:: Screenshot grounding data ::
────

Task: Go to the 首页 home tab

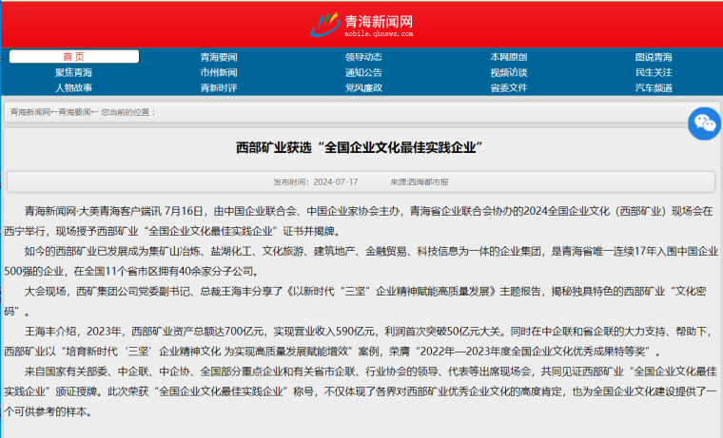Action: (74, 56)
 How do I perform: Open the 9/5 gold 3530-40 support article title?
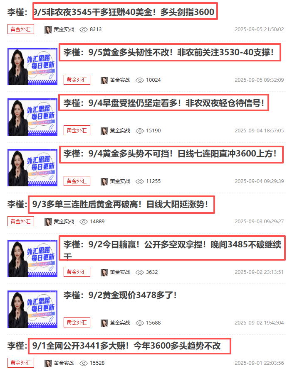pyautogui.click(x=168, y=52)
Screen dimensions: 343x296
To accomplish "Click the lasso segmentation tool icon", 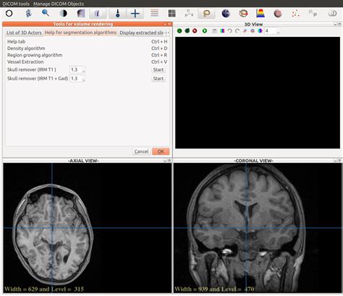I will click(206, 13).
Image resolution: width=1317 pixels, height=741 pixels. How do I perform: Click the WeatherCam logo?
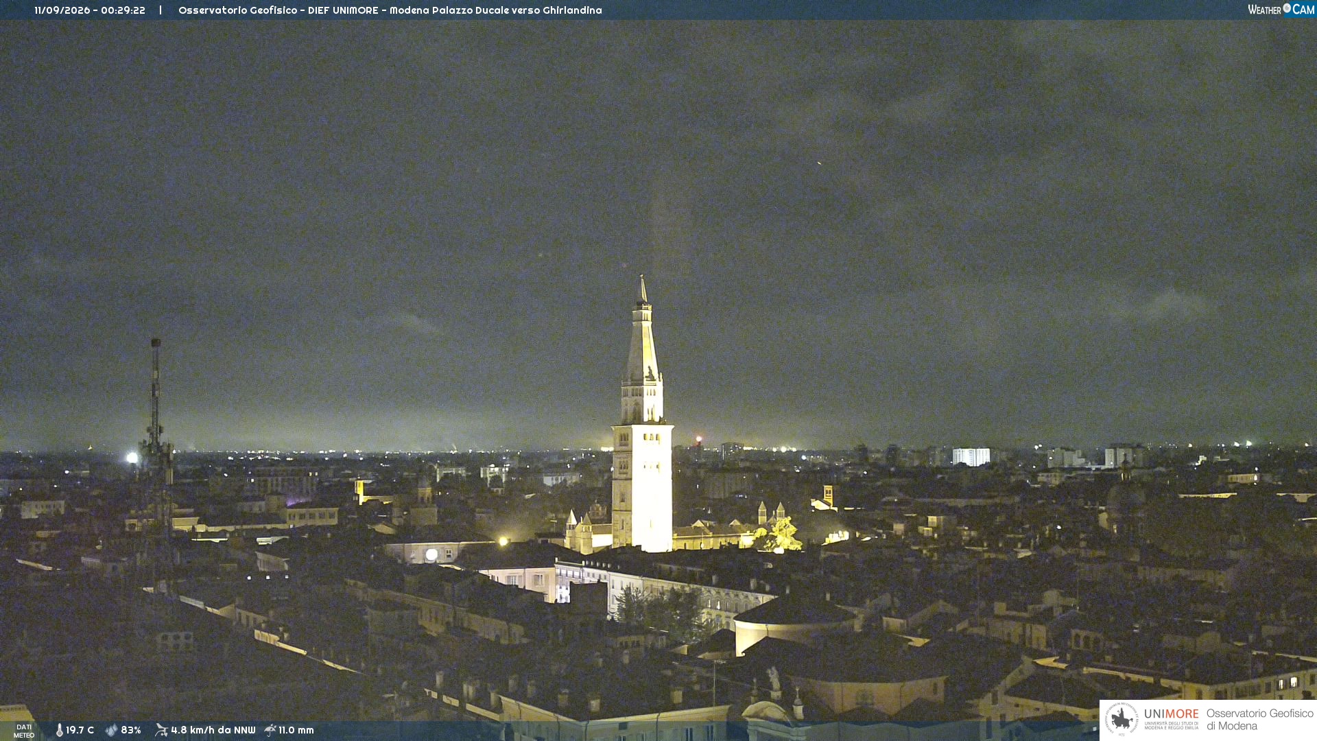point(1281,10)

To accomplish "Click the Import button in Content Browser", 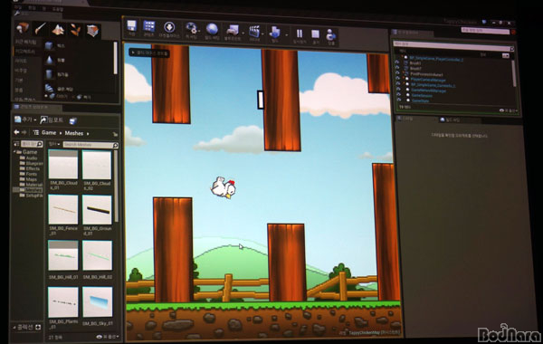I will click(x=52, y=119).

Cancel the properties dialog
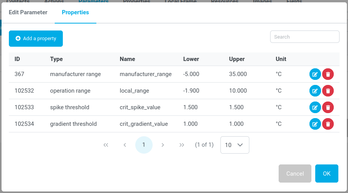[x=295, y=174]
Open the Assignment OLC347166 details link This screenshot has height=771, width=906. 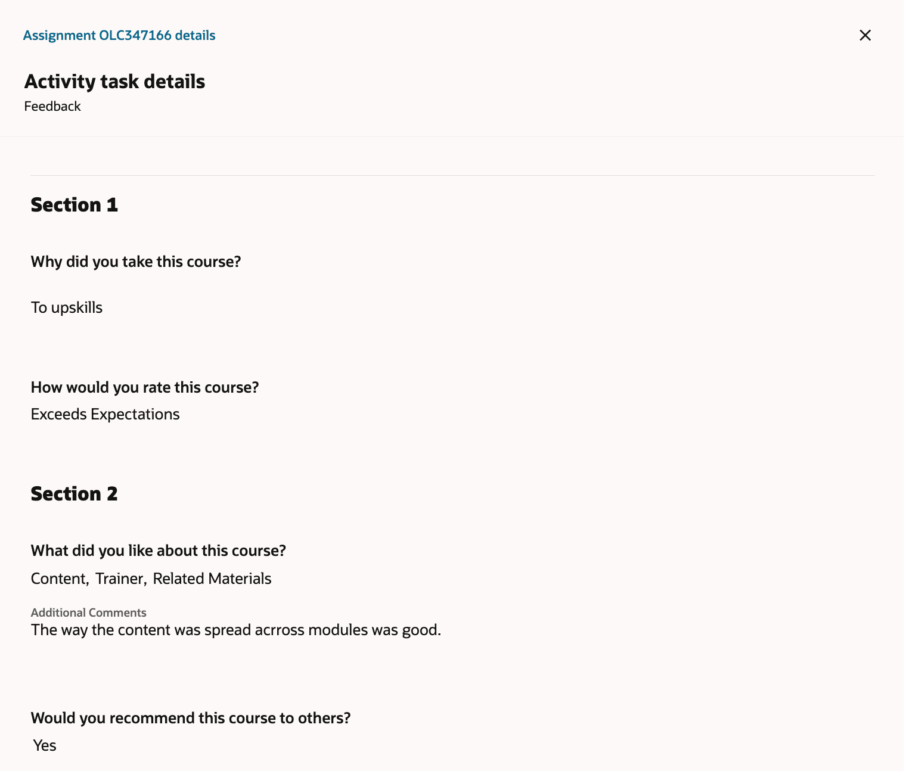click(119, 35)
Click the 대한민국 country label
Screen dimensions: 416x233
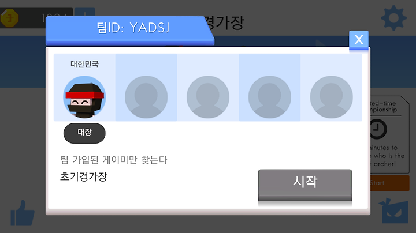coord(84,64)
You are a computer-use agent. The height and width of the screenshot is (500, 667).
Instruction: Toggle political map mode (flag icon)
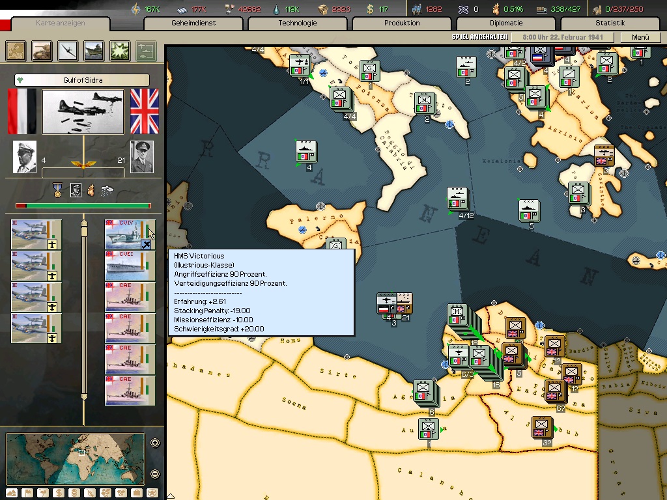pos(27,493)
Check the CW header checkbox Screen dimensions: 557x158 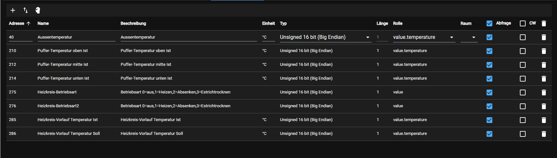pos(523,23)
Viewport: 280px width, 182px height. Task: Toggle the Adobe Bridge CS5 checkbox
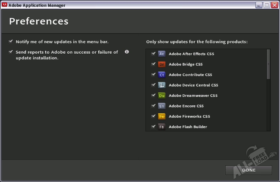coord(153,64)
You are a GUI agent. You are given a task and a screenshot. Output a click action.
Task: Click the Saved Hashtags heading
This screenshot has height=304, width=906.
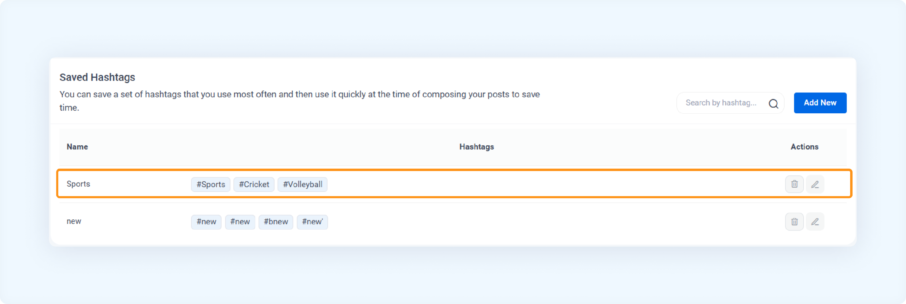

────

:: WHAT NEEDS TO BE DONE ::
Wherever the string "agent" appears in a line of the records, copy that line.

:: OUTPUT ::
You are a computer-use agent. The height and width of the screenshot is (500, 667).
You are a GUI agent. You are given a task and a screenshot. Output a click action.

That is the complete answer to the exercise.